WHAT TO PRODUCE
Copy the lines below exactly, everything from the first line down to the line that contains "Select track 12", with both of those lines included.

INPUT MATERIAL
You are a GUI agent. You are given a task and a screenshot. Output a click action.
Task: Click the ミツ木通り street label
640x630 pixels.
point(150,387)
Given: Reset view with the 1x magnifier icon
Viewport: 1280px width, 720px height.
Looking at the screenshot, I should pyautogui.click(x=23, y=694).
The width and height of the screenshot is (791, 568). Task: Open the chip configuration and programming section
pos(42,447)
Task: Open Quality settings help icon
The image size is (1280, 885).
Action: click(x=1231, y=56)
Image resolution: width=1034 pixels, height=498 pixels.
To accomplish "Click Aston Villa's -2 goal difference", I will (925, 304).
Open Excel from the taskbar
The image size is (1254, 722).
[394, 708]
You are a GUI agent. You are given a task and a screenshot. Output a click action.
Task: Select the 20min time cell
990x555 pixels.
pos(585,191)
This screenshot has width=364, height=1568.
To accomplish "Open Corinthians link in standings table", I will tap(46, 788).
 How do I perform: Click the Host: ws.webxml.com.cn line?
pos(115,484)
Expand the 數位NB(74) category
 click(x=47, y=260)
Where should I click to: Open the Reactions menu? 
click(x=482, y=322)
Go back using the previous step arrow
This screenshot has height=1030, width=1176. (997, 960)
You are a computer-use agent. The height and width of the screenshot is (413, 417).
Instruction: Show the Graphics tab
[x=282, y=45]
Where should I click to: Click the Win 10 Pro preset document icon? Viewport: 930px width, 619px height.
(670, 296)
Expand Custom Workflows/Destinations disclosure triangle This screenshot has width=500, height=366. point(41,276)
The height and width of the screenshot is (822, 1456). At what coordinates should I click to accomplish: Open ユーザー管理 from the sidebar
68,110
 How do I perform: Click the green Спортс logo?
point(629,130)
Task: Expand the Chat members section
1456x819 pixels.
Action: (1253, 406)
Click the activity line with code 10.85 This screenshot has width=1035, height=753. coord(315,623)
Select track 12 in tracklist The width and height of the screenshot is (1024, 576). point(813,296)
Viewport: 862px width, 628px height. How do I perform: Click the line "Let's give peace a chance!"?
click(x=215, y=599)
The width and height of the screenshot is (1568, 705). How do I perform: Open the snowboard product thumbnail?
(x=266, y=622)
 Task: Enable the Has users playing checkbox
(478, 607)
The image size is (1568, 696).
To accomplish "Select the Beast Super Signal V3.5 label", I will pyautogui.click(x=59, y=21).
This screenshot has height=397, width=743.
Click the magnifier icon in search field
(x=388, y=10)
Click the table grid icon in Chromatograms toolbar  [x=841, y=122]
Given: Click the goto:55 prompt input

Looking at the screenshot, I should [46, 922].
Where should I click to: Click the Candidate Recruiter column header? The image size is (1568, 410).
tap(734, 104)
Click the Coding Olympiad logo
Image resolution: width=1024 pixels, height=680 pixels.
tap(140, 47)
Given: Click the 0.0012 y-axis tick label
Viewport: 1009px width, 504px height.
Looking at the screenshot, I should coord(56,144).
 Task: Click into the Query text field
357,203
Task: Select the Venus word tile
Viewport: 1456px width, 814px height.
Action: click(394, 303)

RESPONSE TO THE EXERCISE
You are a GUI agent. You are given a task and a screenshot. Output a click action.
Task: Click the ミツ木通り street label
640x630 pixels.
point(150,387)
Given: Reset view with the 1x magnifier icon
Viewport: 1280px width, 720px height.
Looking at the screenshot, I should pyautogui.click(x=23, y=694).
The width and height of the screenshot is (791, 568). Task: Open the chip configuration and programming section
pos(42,447)
Task: Open Quality settings help icon
The image size is (1280, 885).
Action: click(x=1231, y=56)
Image resolution: width=1034 pixels, height=498 pixels.
To accomplish "Click Aston Villa's -2 goal difference", I will (925, 304).
Open Excel from the taskbar
The image size is (1254, 722).
[394, 708]
You are a GUI agent. You are given a task and a screenshot. Output a click action.
Task: Select the 20min time cell
990x555 pixels.
pos(585,191)
This screenshot has width=364, height=1568.
To accomplish "Open Corinthians link in standings table", I will tap(46, 788).
 How do I perform: Click the Host: ws.webxml.com.cn line?
pos(115,484)
Expand the 數位NB(74) category
 click(x=47, y=260)
Where should I click to: Open the Reactions menu? 
click(x=482, y=322)
Go back using the previous step arrow
This screenshot has height=1030, width=1176. (997, 960)
You are a computer-use agent. The height and width of the screenshot is (413, 417).
Instruction: Show the Graphics tab
[x=282, y=45]
Where should I click to: Click the Win 10 Pro preset document icon? Viewport: 930px width, 619px height.
(670, 296)
Expand Custom Workflows/Destinations disclosure triangle This screenshot has width=500, height=366. point(41,276)
The height and width of the screenshot is (822, 1456). At what coordinates should I click to accomplish: Open ユーザー管理 from the sidebar
68,110
 How do I perform: Click the green Спортс logo?
point(629,130)
Task: Expand the Chat members section
1456x819 pixels.
Action: (1253, 406)
Click the activity line with code 10.85 This screenshot has width=1035, height=753. coord(315,623)
Select track 12 in tracklist The width and height of the screenshot is (1024, 576). point(813,296)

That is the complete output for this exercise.